> **PROBLEM TO SOLVE**: Locate the line that contains "Open the help icon in the header". Retype it and every line after it to the end of the records, exactly, but not the pictures.

-------- DATA PROVIDED --------

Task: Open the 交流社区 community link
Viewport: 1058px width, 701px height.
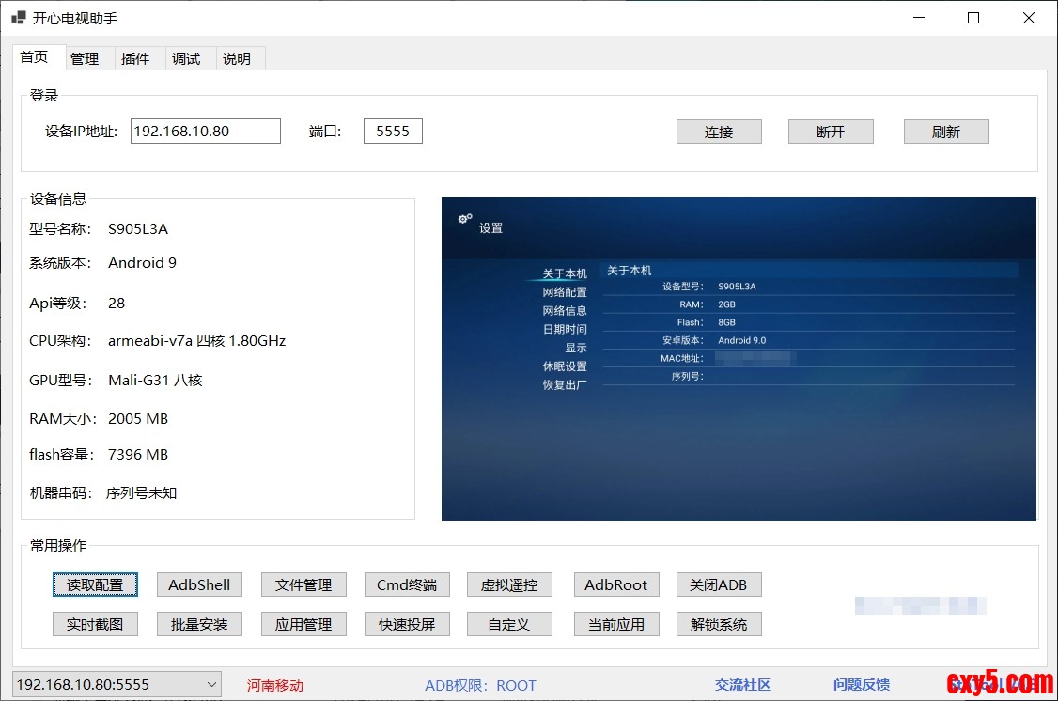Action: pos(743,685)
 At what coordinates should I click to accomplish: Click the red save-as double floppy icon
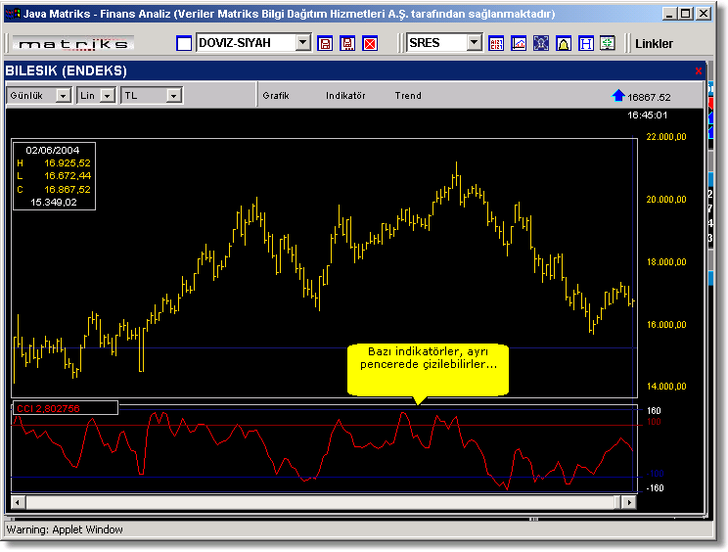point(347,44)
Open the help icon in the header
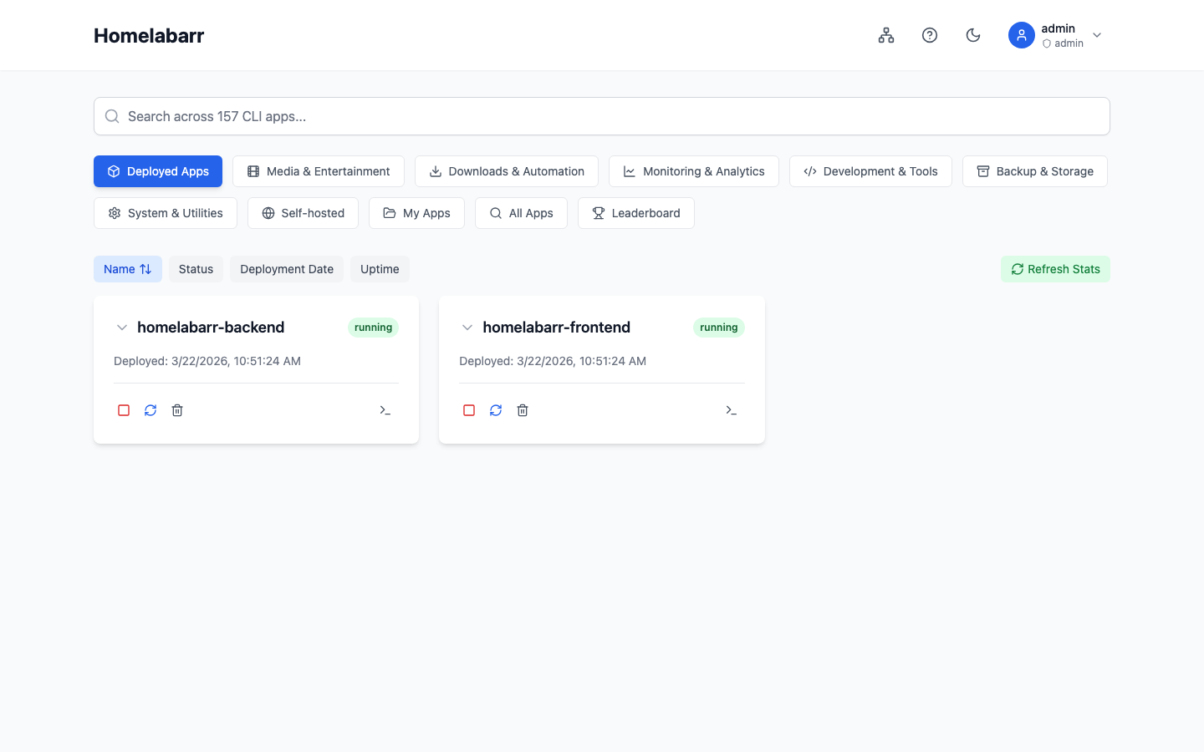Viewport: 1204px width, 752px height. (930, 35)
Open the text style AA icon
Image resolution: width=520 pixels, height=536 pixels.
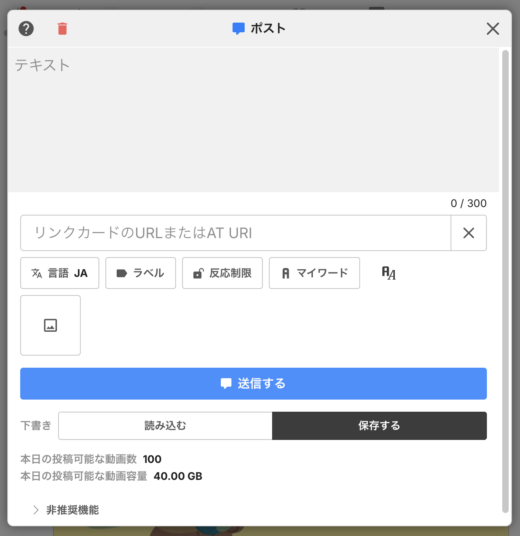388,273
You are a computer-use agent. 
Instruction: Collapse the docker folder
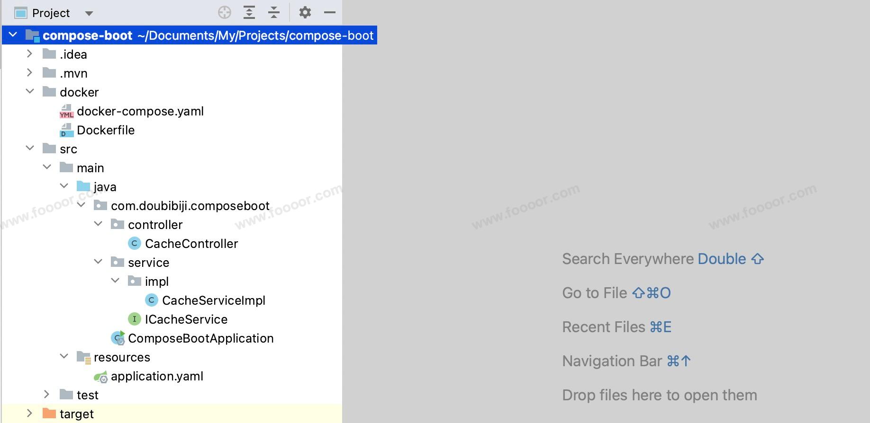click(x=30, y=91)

--------

> **RESPONSE AREA**:
Open the help icon in the header
Viewport: 1204px width, 752px height. (930, 35)
Open the text style AA icon
Image resolution: width=520 pixels, height=536 pixels.
388,273
You are a computer-use agent. 
Instruction: Collapse the docker folder
click(x=30, y=91)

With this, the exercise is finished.